**GIVEN RECORDS:**
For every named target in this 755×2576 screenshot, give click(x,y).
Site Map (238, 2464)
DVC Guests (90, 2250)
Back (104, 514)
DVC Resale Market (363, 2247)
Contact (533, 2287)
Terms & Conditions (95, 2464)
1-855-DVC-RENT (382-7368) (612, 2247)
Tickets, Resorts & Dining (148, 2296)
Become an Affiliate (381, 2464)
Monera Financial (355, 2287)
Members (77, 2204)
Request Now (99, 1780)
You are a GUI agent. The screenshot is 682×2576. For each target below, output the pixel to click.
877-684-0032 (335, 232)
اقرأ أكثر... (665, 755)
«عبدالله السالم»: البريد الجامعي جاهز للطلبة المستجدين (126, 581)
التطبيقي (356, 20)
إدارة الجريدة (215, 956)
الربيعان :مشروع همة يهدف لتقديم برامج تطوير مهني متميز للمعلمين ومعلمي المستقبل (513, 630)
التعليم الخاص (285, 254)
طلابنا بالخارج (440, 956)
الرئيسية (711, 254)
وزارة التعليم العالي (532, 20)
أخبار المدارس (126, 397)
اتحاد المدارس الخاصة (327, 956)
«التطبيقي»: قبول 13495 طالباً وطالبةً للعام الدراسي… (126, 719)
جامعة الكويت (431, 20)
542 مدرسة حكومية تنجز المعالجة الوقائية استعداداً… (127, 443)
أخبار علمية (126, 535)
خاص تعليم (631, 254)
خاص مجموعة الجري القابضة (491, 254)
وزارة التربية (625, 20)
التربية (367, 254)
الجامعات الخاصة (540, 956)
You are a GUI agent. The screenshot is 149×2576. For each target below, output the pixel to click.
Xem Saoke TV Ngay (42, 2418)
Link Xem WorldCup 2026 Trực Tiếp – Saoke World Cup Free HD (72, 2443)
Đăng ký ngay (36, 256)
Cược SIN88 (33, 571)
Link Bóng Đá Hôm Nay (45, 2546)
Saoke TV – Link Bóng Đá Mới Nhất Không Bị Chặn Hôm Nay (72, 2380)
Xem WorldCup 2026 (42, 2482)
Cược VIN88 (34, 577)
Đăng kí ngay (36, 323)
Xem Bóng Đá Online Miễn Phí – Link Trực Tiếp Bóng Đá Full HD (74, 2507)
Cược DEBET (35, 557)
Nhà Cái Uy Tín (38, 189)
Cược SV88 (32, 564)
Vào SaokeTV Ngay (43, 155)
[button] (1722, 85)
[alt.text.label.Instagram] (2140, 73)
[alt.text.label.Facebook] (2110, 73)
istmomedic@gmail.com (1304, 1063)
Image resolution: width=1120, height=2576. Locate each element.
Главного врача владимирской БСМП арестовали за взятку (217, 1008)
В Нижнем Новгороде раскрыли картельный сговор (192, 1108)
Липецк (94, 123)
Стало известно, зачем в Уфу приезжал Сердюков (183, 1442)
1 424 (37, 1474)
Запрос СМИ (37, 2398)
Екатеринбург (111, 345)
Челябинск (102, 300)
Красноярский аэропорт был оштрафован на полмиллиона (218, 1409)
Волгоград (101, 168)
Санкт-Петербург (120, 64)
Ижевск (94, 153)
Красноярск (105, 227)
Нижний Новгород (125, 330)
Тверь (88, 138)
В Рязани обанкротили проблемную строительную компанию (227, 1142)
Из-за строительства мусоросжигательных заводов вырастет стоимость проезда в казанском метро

**WHAT TO WORK ON:** Determine the number of lines in the listing that contain the string "Bóng". Write that number and nothing else.

**ANSWER FOR THIS EXERCISE:** 3